Perhaps the biggest threat to Planned Parenthood’s image was a 2015 controversy over the purported sale of fetal tissue by the organization. It is illegal to sell fetal tissue, but organizations may donate it and receive “reasonable” reimbursement fees for the cost of the donation — for instance, transporting the tissue. A number of state investigations found that Planned Parenthood had not sold fetal tissue (though the organization later opted to forgo the legal reimbursements when providing tissue for medical research), and two anti-abortion activists who had secretly recorded conversations with Planned Parenthood employees and posted edited versions online were charged with illegal recording and conspiracy. Richards apologized for the “tone and statements” of the staff member who was recorded in the video. But the scandal was weaponized during the 2016 campaign, with GOP presidential candidate Carly Fiorina bringing up the tapes during primary debates and ads.

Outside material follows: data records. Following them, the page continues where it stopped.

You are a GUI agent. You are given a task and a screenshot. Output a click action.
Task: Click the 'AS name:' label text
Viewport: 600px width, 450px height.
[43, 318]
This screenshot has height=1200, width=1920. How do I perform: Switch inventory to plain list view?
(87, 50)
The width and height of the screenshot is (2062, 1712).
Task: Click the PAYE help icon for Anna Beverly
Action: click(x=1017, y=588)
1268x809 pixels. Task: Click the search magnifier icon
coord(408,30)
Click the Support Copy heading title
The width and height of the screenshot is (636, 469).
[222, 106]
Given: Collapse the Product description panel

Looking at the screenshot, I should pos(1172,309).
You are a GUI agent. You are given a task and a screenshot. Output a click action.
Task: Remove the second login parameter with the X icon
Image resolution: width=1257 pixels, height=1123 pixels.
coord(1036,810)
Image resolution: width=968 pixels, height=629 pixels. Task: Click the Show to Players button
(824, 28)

Polls from that time found that favorability ratings for Planned Parenthood were down. A January 2016 survey from CBS News and The New York Times showed that only 43 percent of people had a favorable view of the organization. And an NBC News/Wall Street Journal poll from June of that year found that 48 percent of registered voters had “very” or “somewhat” positive feelings toward Planned Parenthood. But by 2017, the public’s view of Planned Parenthood had improved — a March 2017 Fox News poll found the organization’s favorability rating to be 57 percent.
After years of stress tests, Planned Parenthood seems to be more or less at a natural equilibrium ahead of Richards’s departure. Her tenure is ending at a time when women’s marches against Trump have proved to be bright spots of grass-roots activity on the left and the Democratic Party hopes to win back at least one chamber of Congress. Richards will be leaving with a heightened political profile, and she has a memoir coming out in the spring. And her exit is happening in the midst of a national conversation about the structural inequalities facing American women.
Cecile Richards will likely not fade into the sunset.